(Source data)
-- -- --

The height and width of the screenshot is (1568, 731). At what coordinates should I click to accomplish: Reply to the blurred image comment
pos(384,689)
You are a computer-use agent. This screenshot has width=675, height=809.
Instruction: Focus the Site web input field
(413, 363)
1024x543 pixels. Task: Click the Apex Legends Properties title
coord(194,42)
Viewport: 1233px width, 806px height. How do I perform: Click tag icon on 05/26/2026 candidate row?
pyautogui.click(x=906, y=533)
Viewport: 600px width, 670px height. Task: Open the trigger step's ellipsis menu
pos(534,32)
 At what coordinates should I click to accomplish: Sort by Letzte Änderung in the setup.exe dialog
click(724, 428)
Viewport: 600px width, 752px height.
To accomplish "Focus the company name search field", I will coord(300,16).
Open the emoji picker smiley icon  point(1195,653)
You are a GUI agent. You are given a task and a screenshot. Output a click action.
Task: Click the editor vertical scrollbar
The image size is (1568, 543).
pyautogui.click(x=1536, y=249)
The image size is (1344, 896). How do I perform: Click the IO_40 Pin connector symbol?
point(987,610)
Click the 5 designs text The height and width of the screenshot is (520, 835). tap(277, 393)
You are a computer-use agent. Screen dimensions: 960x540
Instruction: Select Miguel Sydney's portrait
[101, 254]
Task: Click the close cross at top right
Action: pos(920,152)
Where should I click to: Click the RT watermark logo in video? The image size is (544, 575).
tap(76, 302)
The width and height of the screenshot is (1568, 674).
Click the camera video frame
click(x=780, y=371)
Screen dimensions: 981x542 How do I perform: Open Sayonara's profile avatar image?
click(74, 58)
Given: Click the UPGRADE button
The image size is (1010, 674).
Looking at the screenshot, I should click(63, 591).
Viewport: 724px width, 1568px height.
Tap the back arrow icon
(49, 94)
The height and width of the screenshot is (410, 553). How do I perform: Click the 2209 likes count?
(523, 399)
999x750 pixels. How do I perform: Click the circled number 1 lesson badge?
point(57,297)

-- -- --

• Work instructions
Copy all of the records above line for line, changing nothing.

• Expected answer
The height and width of the screenshot is (1568, 731). At what coordinates should I click to accomplish: Reply to the blurred image comment
pos(384,689)
You are a computer-use agent. This screenshot has width=675, height=809.
Instruction: Focus the Site web input field
(413, 363)
1024x543 pixels. Task: Click the Apex Legends Properties title
coord(194,42)
Viewport: 1233px width, 806px height. How do I perform: Click tag icon on 05/26/2026 candidate row?
pyautogui.click(x=906, y=533)
Viewport: 600px width, 670px height. Task: Open the trigger step's ellipsis menu
pos(534,32)
 At what coordinates should I click to accomplish: Sort by Letzte Änderung in the setup.exe dialog
click(724, 428)
Viewport: 600px width, 752px height.
To accomplish "Focus the company name search field", I will coord(300,16).
Open the emoji picker smiley icon  point(1195,653)
You are a GUI agent. You are given a task and a screenshot. Output a click action.
Task: Click the editor vertical scrollbar
The image size is (1568, 543).
pyautogui.click(x=1536, y=249)
The image size is (1344, 896). How do I perform: Click the IO_40 Pin connector symbol?
point(987,610)
Click the 5 designs text The height and width of the screenshot is (520, 835). tap(277, 393)
You are a computer-use agent. Screen dimensions: 960x540
Instruction: Select Miguel Sydney's portrait
[101, 254]
Task: Click the close cross at top right
Action: pos(920,152)
Where should I click to: Click the RT watermark logo in video? The image size is (544, 575).
tap(76, 302)
The width and height of the screenshot is (1568, 674).
Click the camera video frame
click(x=780, y=371)
Screen dimensions: 981x542 How do I perform: Open Sayonara's profile avatar image?
click(74, 58)
Given: Click the UPGRADE button
The image size is (1010, 674).
Looking at the screenshot, I should click(63, 591).
Viewport: 724px width, 1568px height.
Tap the back arrow icon
(49, 94)
The height and width of the screenshot is (410, 553). How do I perform: Click the 2209 likes count?
(523, 399)
999x750 pixels. How do I perform: Click the circled number 1 lesson badge?
point(57,297)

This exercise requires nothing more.